I continue to be amazed just how little attention this race receives, even locally, when this has got to be one of the toughest - if not the toughest ultramarathon in the world. In the modern world, we like our races bigger, badder, faster, longer. We like to watch athletes push the extreme until there's nowhere to go but over the edge. These guys have reached the edge. It really doesn't get a whole lot harder. So why the disinterest? A local columnist made a good point about it recently:
"And we, who sleep in warm beds almost every night, think the Iditarod Trail Sled Dog Race is a spectacular challenge," Craig Medred wrote in the Anchorage Daily News. "That would make the Invitational a truly unbelievable event. Maybe that's why it gets so little attention."
So I just wanted to give a shout out to Wilco, even though he's a runner in a race I wanted to see go to the cyclists. But all the cyclists quit. And Wilco didn't.
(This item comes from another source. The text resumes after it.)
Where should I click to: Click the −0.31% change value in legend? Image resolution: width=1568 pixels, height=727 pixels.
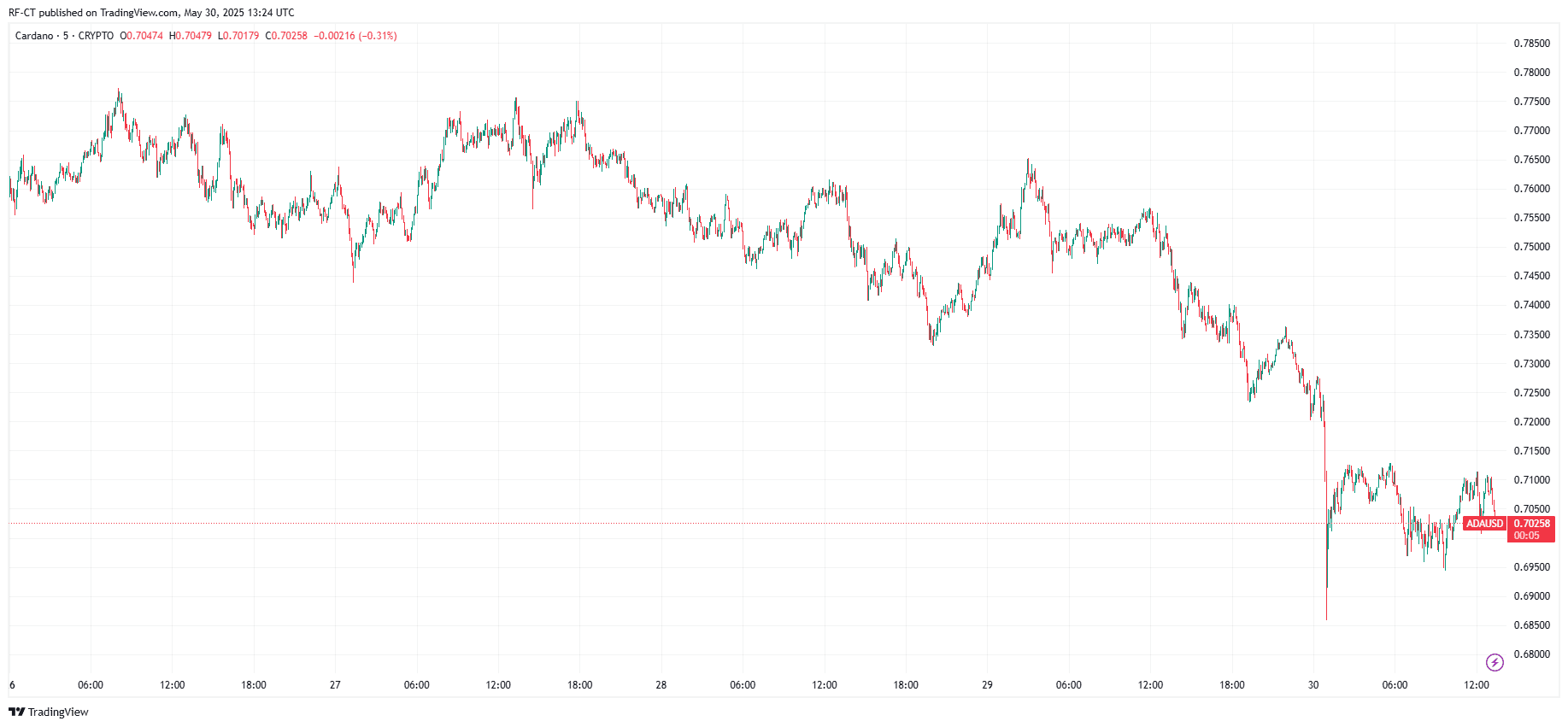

That's saying something.
Speaking of laboring in obscurity, I also want to encourage anyone who has a soft spot in their heart for acoustic punk rock to check out Hamell on Trial. I interviewed this guy today and he's hilarious. Imagine what would happen if the Dead Milkmen sold their bitchin Camero and tried to raise a toddler (a child who happens to feel righteous indignation against the current administration) - and you have Mr. Hamell. His show should be hours of fun.